Les juridictions justifient cette interprétation stricte de l’article 53 par la nécessité que le prévenu/défendeur puisse connaître les faits dont il aura exclusivement à répondre. Il ne doit pas y avoir d’incertitude quant à l’objet de la poursuite et le prévenu/défendeur doit pouvoir être en mesure de choisir les moyens de sa défense lesquels différent entre une accusation de diffamation, d’injure, d’atteinte à la vie privée ou de droit à l’image.
Plusieurs arrêts rappellent ce principe d’interdiction de double qualification pour un même fait.
A titre d’exemple, la Cour de cassation a jugé nulle une assignation fondée sur la double qualification fondée d’injure et de diffamation[4]. La chambre criminelle a confirmé cette position pour une citation visant successivement la diffamation et les articles 31 et 32 de la loi de 1881[5].
Et plus récemment dans un second arrêt du 4 février 2015, la Haute Juridiction a jugé nulle une assignation qui retenait pour les mêmes faits une double qualification fondée sur la loi du 29 juillet 1881 et sur l’article 9-1 du Code civil sanctionnant l’atteinte à la vie privée[6].
La solution est donc constante : un même fait ne peut pas être poursuivi cumulativement ou alternativement sous la double qualification d’un délit de presse et d’un autre délit de presse ou de tout autre fait susceptible d’être qualifié d’atteinte à la vie privée, au droit à l’image ou à la présomption d’innocence[7].
La sanction de cette double qualification est sévère : l’annulation de l’assignation, et donc de l’acte originaire à la procédure, ce qui entraîne l’annulation de la procédure dans son ensemble. Cette sévérité s’explique par la prescription spéciale de trois mois établie par l’article 65 de la loi de 1881 ; pour échapper à la nullité des poursuites, l’avocat devra produire des éléments différents de ceux constituant l’infraction relative à la législation sur la presse.
En l’espèce, la Cour de cassation a annulé l’assignation mais n’a pas renvoyé l’affaire devant une nouvelle Cour d’appel, la cassation n’impliquant pas qu’il soit statué à nouveau sur le fond de l’affaire. La sanction est donc particulièrement grave puisque des faits, qui à première vue semblaient punissables, restent impunis pour un vice de procédure.

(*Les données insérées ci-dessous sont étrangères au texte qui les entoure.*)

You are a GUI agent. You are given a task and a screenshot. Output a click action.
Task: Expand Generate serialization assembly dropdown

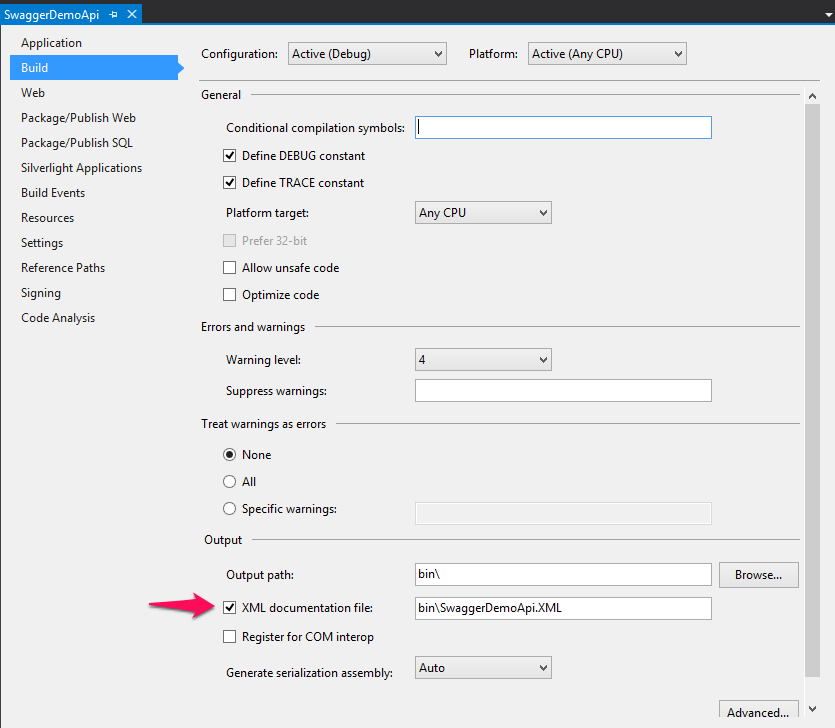tap(483, 668)
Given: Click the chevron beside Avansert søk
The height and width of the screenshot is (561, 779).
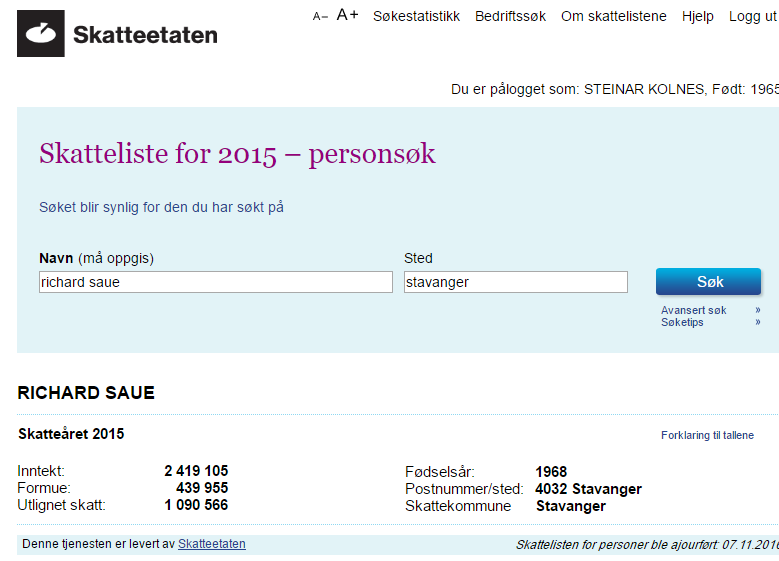Looking at the screenshot, I should click(758, 310).
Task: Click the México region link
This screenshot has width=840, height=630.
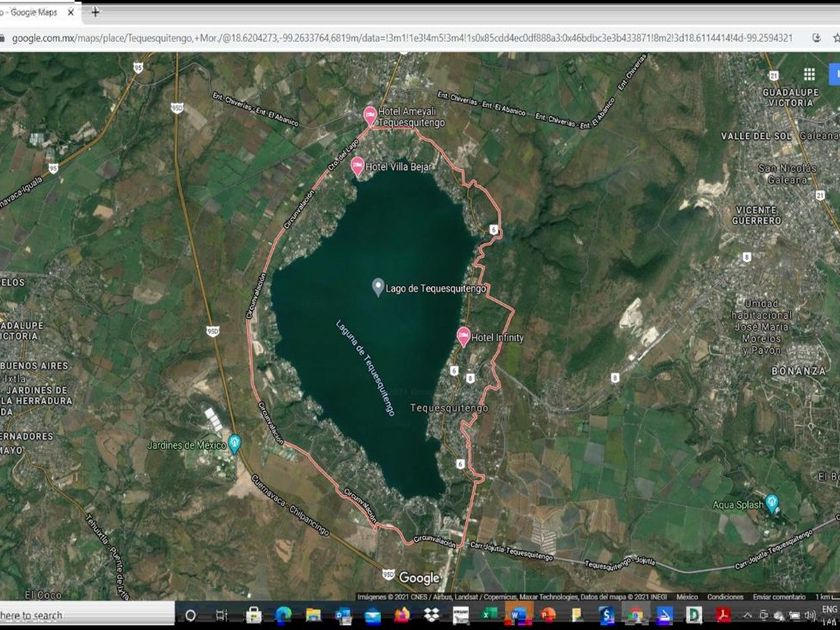Action: [687, 597]
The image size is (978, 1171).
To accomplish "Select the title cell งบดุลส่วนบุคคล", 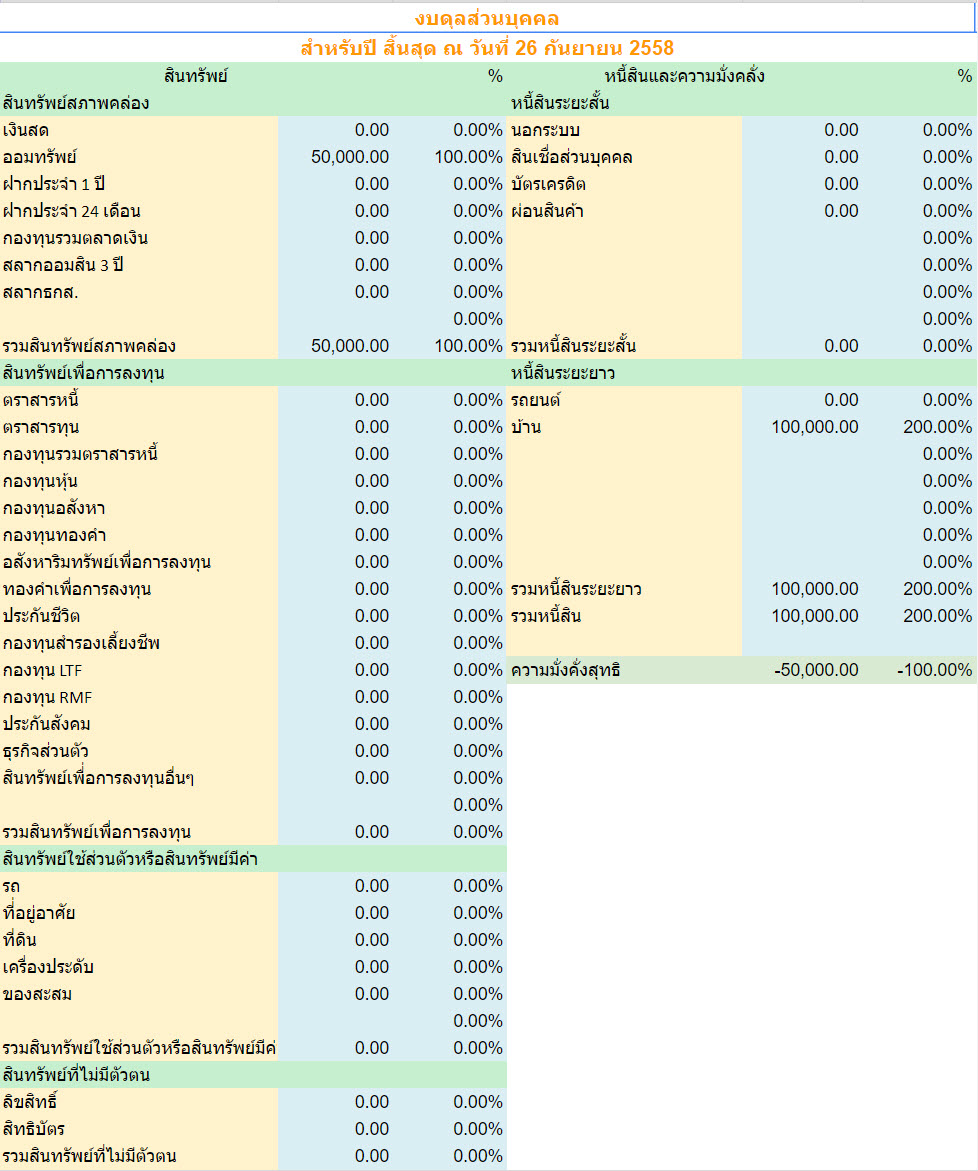I will (487, 18).
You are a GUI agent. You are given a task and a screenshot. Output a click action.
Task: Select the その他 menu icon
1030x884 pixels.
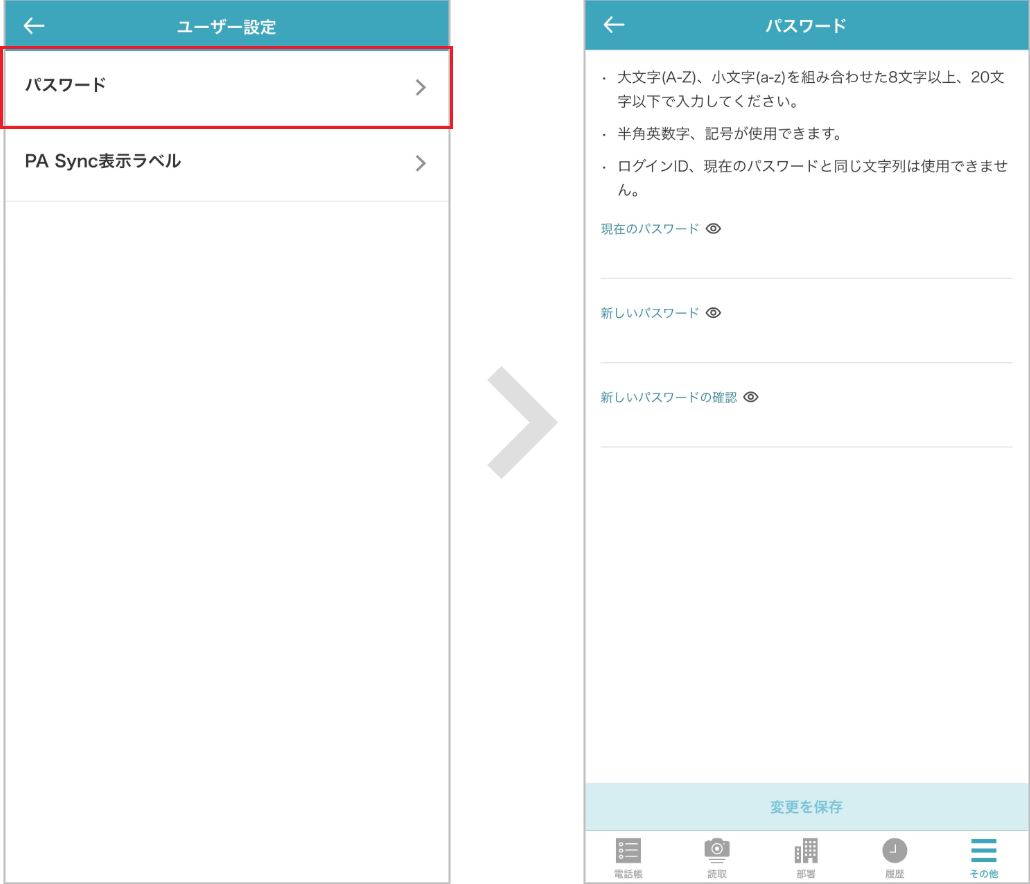point(983,850)
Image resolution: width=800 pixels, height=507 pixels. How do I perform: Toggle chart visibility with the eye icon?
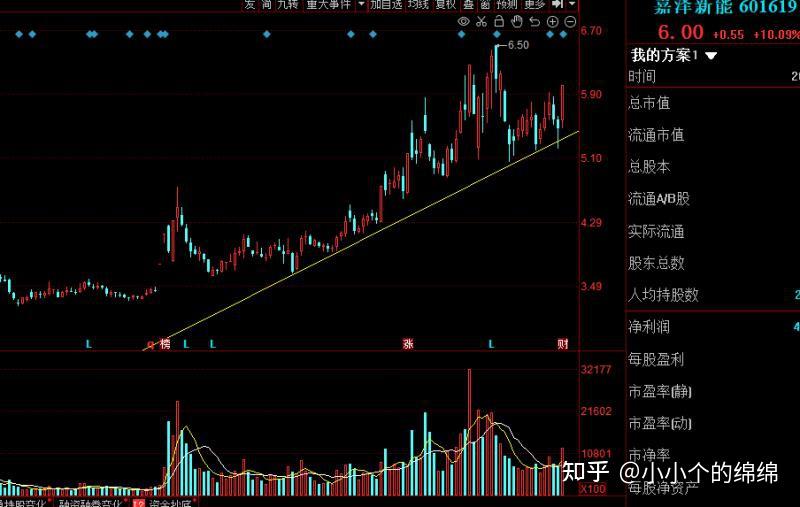463,21
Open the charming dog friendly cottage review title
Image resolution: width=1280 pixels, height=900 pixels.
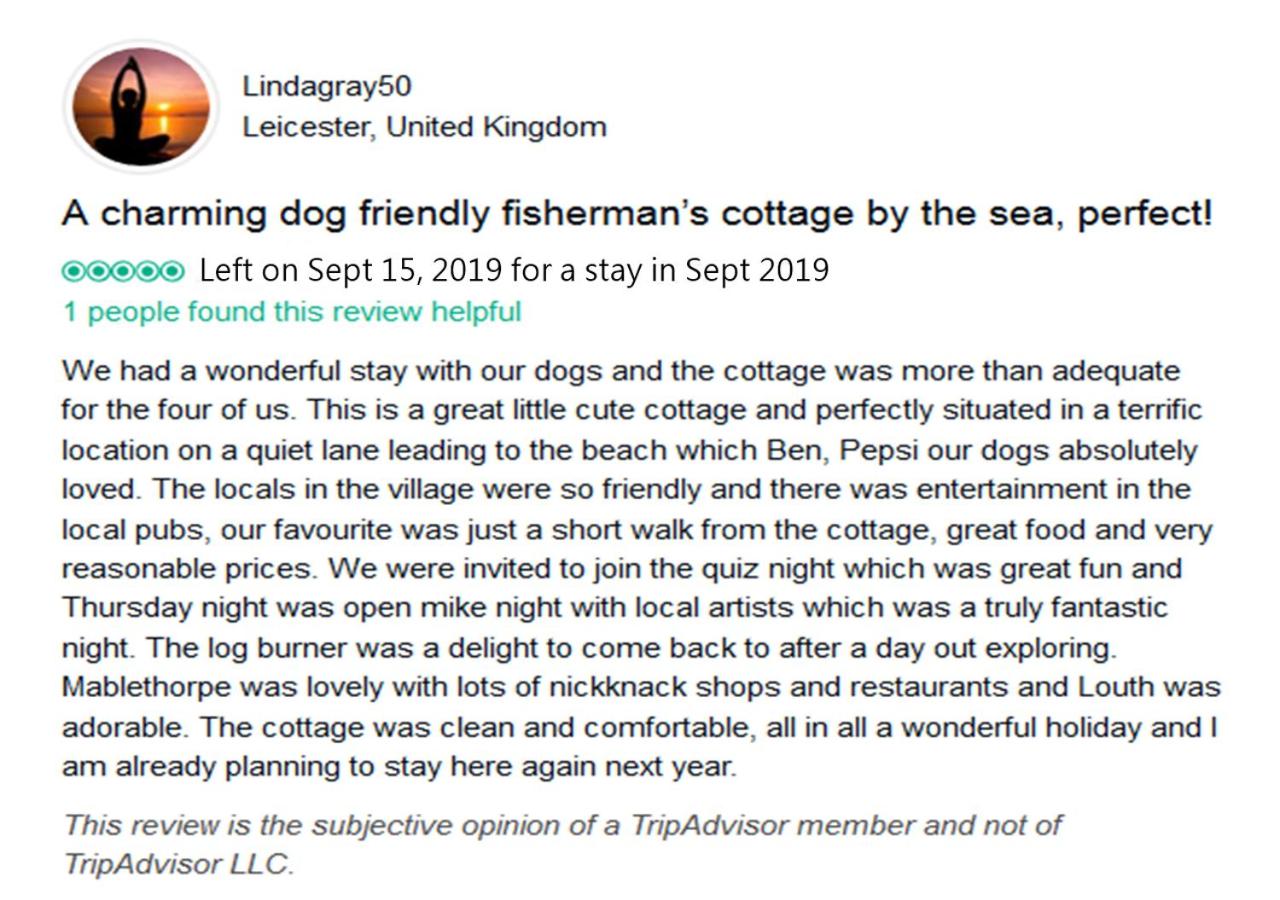pyautogui.click(x=637, y=213)
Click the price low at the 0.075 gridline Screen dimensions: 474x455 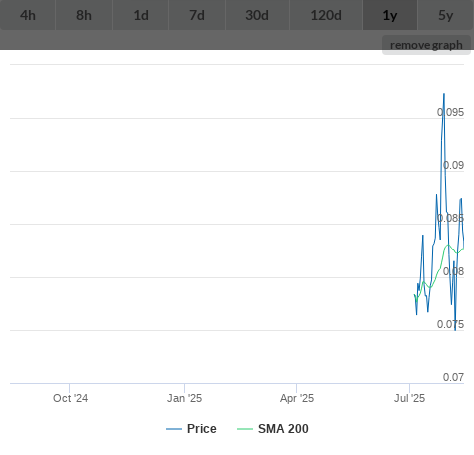455,330
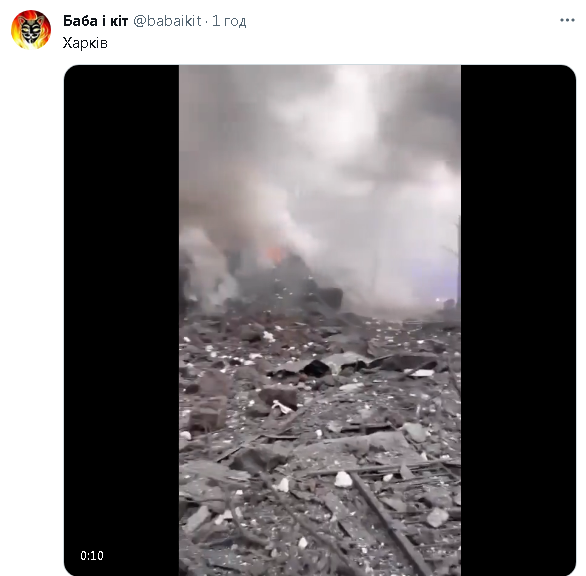Click the word кіт in the author name
Screen dimensions: 586x576
click(119, 21)
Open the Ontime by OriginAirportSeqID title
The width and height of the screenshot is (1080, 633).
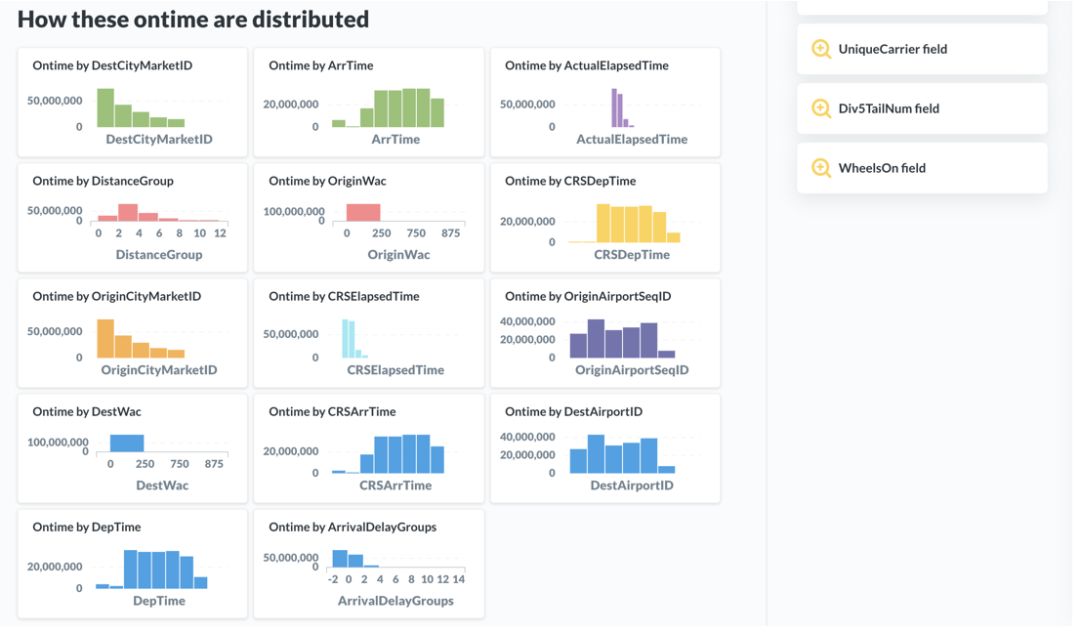[588, 296]
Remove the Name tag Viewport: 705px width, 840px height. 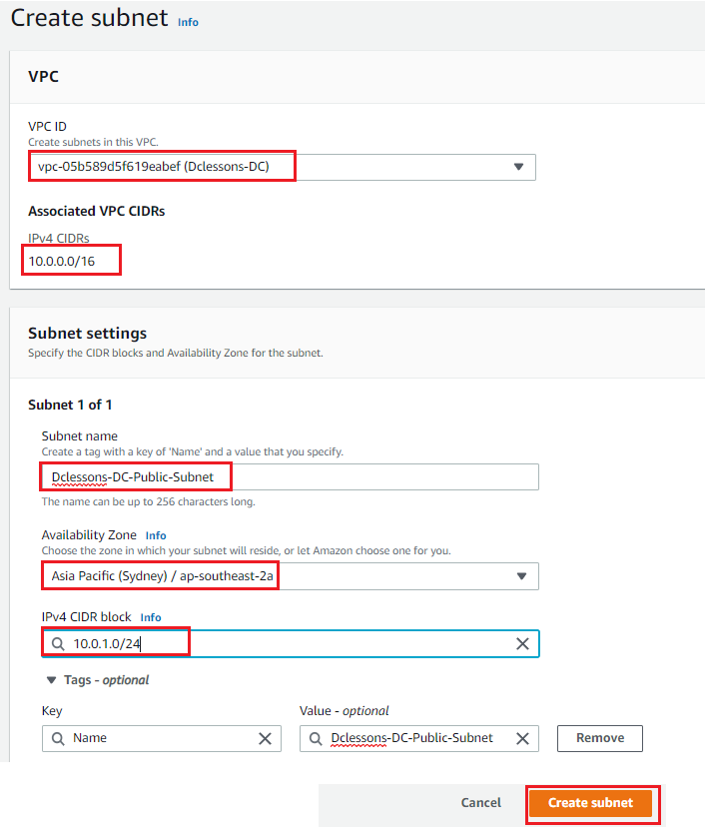click(599, 738)
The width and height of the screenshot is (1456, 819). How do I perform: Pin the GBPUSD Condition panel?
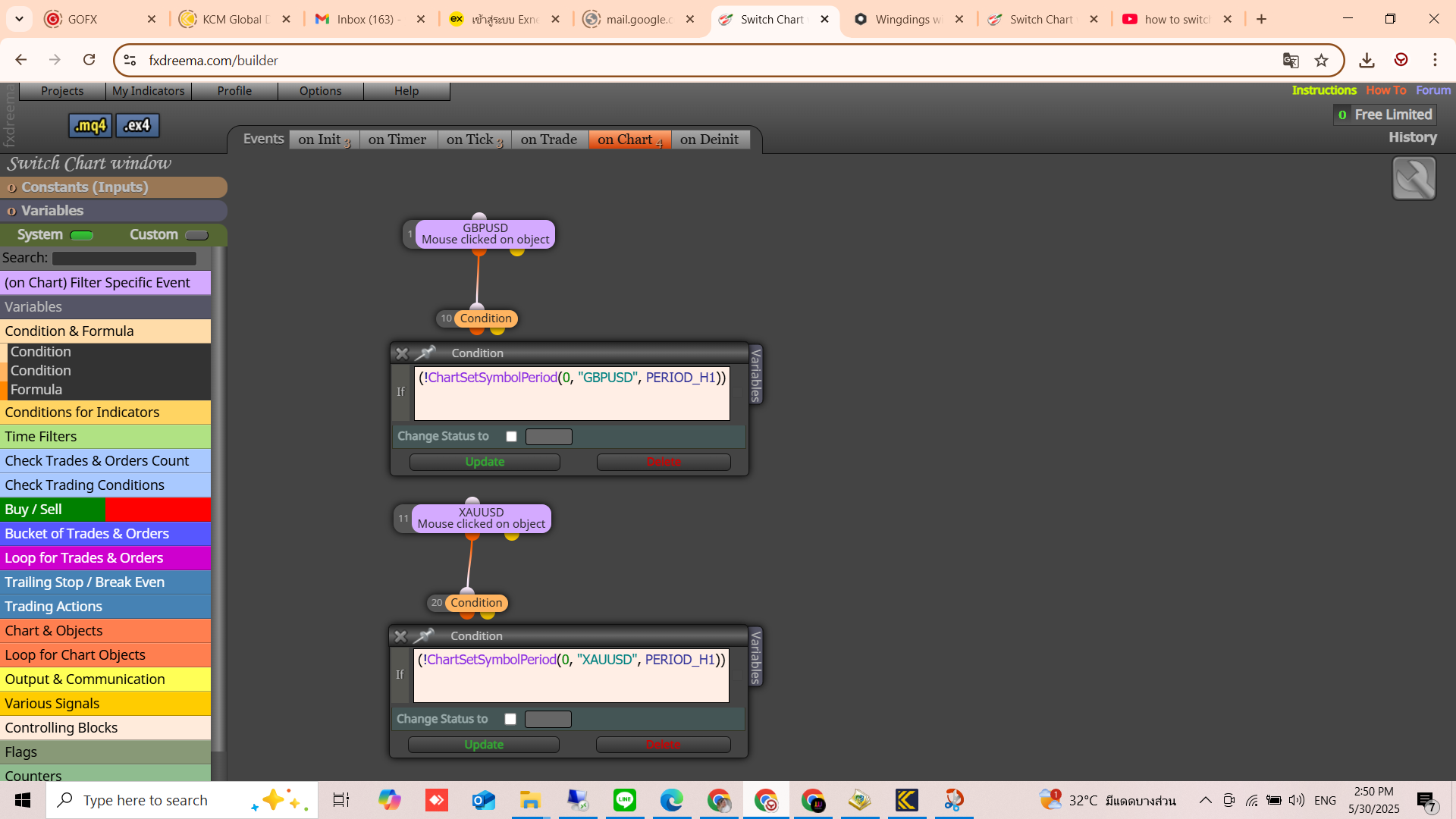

Il est donc essentiel de qualifier correctement les faits et de faire le bon choix quant au fondement de son action afin que le juge ne soit pas amené à requalifier les faits et à annuler en conséquence l’acte introductif d’instance.
A titre d’exemple, la Cour de cassation a jugé que l’action engagée en réparation du préjudice résultant de la diffusion de l’image d’une personne présentée comme alcoolique ne relève pas de la loi de 1881 mais de l’article 9 du Code civil[8]. Par ailleurs, elle a qualifié d’atteinte au droit à l’image, la publication d’un article relatant une agression, illustrée de la photographie d’une personne présentée comme un malfaiteur sans allégation ou imputation contraire à son honneur et sans que son nom soit mentionné[9].
A contrario, il a été jugé que le récit d’un vol de vêtements commis par une jeune chanteuse lorsqu’elle avait 14 ans, constituait une atteinte son honneur ou sa considération ; seules les dispositions de la loi du 29 juillet 1881 trouvaient alors application en l’espèce[10]. De-même, l’article qui impute à une personne un comportement cupide ayant consisté à étaler au grand jour sa vie familiale pour intenter des procès dans un but purement lucratif et d’avoir ainsi « empoché des sommes confortables« , a été qualifié de diffamation et non d’atteinte à la vie privée[11].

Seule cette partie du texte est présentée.